2002-08-20 09:22:31

by Johan Adolfsson

[permalink] [raw]
Subject: [RFC] Improved add_timer_randomness for __CRIS__ (instead of rdtsc())

The cris architecture don't have any tsc, but it has a couple of
timer registers that can be used to get better than jiffie resolution.

I set the time to a 40 us resolution counter with a slight
"jump" since lower 8 bit only counts from 0 to 249,
the patch does not take wrapping of the register into account either
to save some cycles, is that a problem or a good thing?

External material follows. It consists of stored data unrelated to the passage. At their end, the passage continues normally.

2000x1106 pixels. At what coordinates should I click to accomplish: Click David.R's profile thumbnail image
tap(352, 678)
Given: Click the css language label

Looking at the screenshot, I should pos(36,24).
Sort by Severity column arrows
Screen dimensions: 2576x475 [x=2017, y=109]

The num is xor:d with the value from 2 timer registers,
which in turn contains different fields breifly described below.

Does the patch below look sane?

/Johan Adolfsson


--- random.c 7 Dec 2001 16:53:17 -0000 1.10
+++ random.c 20 Aug 2002 09:10:04 -0000
@@ -746,6 +746,15 @@ static void add_timer_randomness(struct
__u32 high;
rdtsc(time, high);
num ^= high;
+#elif defined (__CRIS__)
+ /* R_TIMER0_DATA, 8 bit, 40 us resolution, counting down from 250 */
+ /* R_TIMER_DATA, 4*8 bit, timer1, timer0, 38.4kHz, 7.3728MHz */
+ /* R_PRESCALE_STATUS, upper 16 bit: 320ns resolution,
+ lower 16 bit: 40 ns resolution, ~10 bits used,
+ counting down from 1000 */
+ time = jiffies << 8;
+ time |= (TIMER0_DIV - *R_TIMER0_DATA);
+ num ^= *R_PRESCALE_STATUS ^ *R_TIMER_DATA;
#else
time = jiffies;
#endif



2002-08-20 13:59:50

by Oliver Xymoron

[permalink] [raw]
Subject: Re: [RFC] Improved add_timer_randomness for __CRIS__ (instead of rdtsc())

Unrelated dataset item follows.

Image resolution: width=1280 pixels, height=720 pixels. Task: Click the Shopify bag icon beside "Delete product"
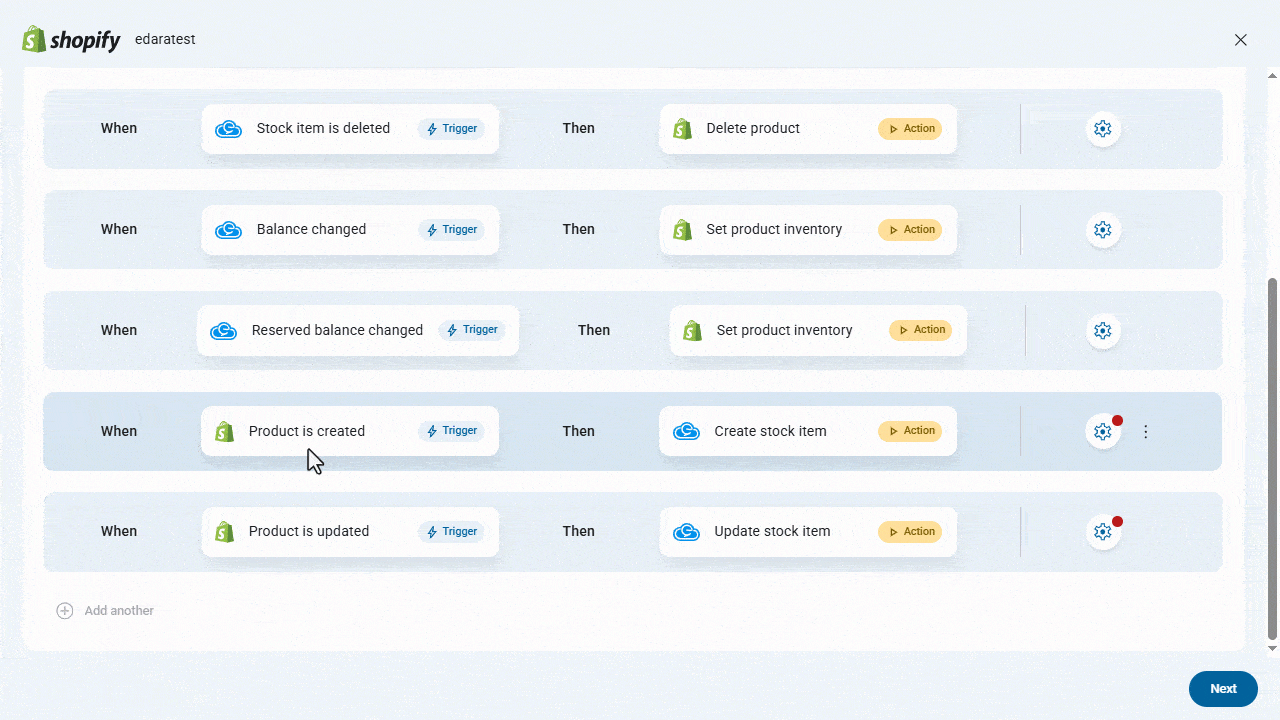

On Tue, Aug 20, 2002 at 11:31:10AM +0200, [email protected] wrote:
> The cris architecture don't have any tsc, but it has a couple of
> timer registers that can be used to get better than jiffie resolution.
>
> I set the time to a 40 us resolution counter with a slight
> "jump" since lower 8 bit only counts from 0 to 249,
> the patch does not take wrapping of the register into account either
> to save some cycles, is that a problem or a good thing?

That should be fine. More important is actually scaling the entropy
count based on the timing granularity of the source. Keyboards and
mice tend to have a granularity of about 1khz so timestamps better
than milliseconds 'invent' entropy in the current code.

> The num is xor:d with the value from 2 timer registers,
> which in turn contains different fields breifly described below.
>
> Does the patch below look sane?

Looks fine, but I think we want to come up with a cleaner scheme of
having per-arch high-res timestamps. I'd hate to have that grow to
several pages of ifdefs and not have it available anywhere else.

> +++ random.c 20 Aug 2002 09:10:04 -0000
> @@ -746,6 +746,15 @@ static void add_timer_randomness(struct
> __u32 high;
> rdtsc(time, high);
> num ^= high;
> +#elif defined (__CRIS__)
> + /* R_TIMER0_DATA, 8 bit, 40 us resolution, counting down from 250 */
> + /* R_TIMER_DATA, 4*8 bit, timer1, timer0, 38.4kHz, 7.3728MHz */
> + /* R_PRESCALE_STATUS, upper 16 bit: 320ns resolution,
> + lower 16 bit: 40 ns resolution, ~10 bits used,
> + counting down from 1000 */
> + time = jiffies << 8;
> + time |= (TIMER0_DIV - *R_TIMER0_DATA);
> + num ^= *R_PRESCALE_STATUS ^ *R_TIMER_DATA;
> #else
> time = jiffies;
> #endif

--
"Love the dolphins," she advised him. "Write by W.A.S.T.E.."

2002-08-20 16:23:51

by Johan Adolfsson

[permalink] [raw]
Subject: Re: [RFC] Improved add_timer_randomness for __CRIS__ (instead of rdtsc())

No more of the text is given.